• Supplied records:
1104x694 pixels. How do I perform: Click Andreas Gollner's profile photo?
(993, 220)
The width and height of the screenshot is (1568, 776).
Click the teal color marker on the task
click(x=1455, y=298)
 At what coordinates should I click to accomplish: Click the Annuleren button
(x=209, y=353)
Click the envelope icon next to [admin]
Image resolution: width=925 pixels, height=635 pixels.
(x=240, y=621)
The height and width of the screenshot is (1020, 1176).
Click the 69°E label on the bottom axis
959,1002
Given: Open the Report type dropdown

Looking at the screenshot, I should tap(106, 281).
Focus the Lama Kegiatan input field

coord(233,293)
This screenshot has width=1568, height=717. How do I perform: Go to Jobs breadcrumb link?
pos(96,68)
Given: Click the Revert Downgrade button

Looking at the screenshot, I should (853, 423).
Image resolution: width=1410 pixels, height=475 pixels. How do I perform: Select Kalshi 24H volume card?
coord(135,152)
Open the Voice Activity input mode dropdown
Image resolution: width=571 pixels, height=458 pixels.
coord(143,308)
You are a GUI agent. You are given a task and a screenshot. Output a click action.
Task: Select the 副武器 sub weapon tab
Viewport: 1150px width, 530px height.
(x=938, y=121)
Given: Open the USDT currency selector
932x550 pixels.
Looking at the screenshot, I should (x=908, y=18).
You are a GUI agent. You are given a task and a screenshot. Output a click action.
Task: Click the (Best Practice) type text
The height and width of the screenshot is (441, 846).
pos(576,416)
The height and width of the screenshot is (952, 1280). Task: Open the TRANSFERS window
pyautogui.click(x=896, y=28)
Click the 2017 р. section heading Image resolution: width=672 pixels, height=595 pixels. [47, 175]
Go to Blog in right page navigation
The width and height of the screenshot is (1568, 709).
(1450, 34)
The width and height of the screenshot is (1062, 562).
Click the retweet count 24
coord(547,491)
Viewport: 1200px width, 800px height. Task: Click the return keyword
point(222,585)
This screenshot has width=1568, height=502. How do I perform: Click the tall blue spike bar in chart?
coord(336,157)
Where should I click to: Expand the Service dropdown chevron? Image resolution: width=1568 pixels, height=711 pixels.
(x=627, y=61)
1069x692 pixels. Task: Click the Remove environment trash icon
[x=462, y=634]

• Work order:
Transcribe the whole listing with every word preserved.

• Response:
1104x694 pixels. How do I perform: Click Andreas Gollner's profile photo?
(993, 220)
The width and height of the screenshot is (1568, 776).
Click the teal color marker on the task
click(x=1455, y=298)
 At what coordinates should I click to accomplish: Click the Annuleren button
(x=209, y=353)
Click the envelope icon next to [admin]
Image resolution: width=925 pixels, height=635 pixels.
(x=240, y=621)
The height and width of the screenshot is (1020, 1176).
Click the 69°E label on the bottom axis
959,1002
Given: Open the Report type dropdown

Looking at the screenshot, I should tap(106, 281).
Focus the Lama Kegiatan input field

coord(233,293)
This screenshot has width=1568, height=717. How do I perform: Go to Jobs breadcrumb link?
pos(96,68)
Given: Click the Revert Downgrade button

Looking at the screenshot, I should (853, 423).
Image resolution: width=1410 pixels, height=475 pixels. How do I perform: Select Kalshi 24H volume card?
coord(135,152)
Open the Voice Activity input mode dropdown
Image resolution: width=571 pixels, height=458 pixels.
coord(143,308)
You are a GUI agent. You are given a task and a screenshot. Output a click action.
Task: Select the 副武器 sub weapon tab
Viewport: 1150px width, 530px height.
(x=938, y=121)
Given: Open the USDT currency selector
932x550 pixels.
Looking at the screenshot, I should (x=908, y=18).
You are a GUI agent. You are given a task and a screenshot. Output a click action.
Task: Click the (Best Practice) type text
The height and width of the screenshot is (441, 846).
pos(576,416)
The height and width of the screenshot is (952, 1280). Task: Open the TRANSFERS window
pyautogui.click(x=896, y=28)
Click the 2017 р. section heading Image resolution: width=672 pixels, height=595 pixels. [47, 175]
Go to Blog in right page navigation
The width and height of the screenshot is (1568, 709).
(1450, 34)
The width and height of the screenshot is (1062, 562).
Click the retweet count 24
coord(547,491)
Viewport: 1200px width, 800px height. Task: Click the return keyword
point(222,585)
This screenshot has width=1568, height=502. How do I perform: Click the tall blue spike bar in chart?
coord(336,157)
Where should I click to: Expand the Service dropdown chevron? Image resolution: width=1568 pixels, height=711 pixels.
(x=627, y=61)
1069x692 pixels. Task: Click the Remove environment trash icon
[x=462, y=634]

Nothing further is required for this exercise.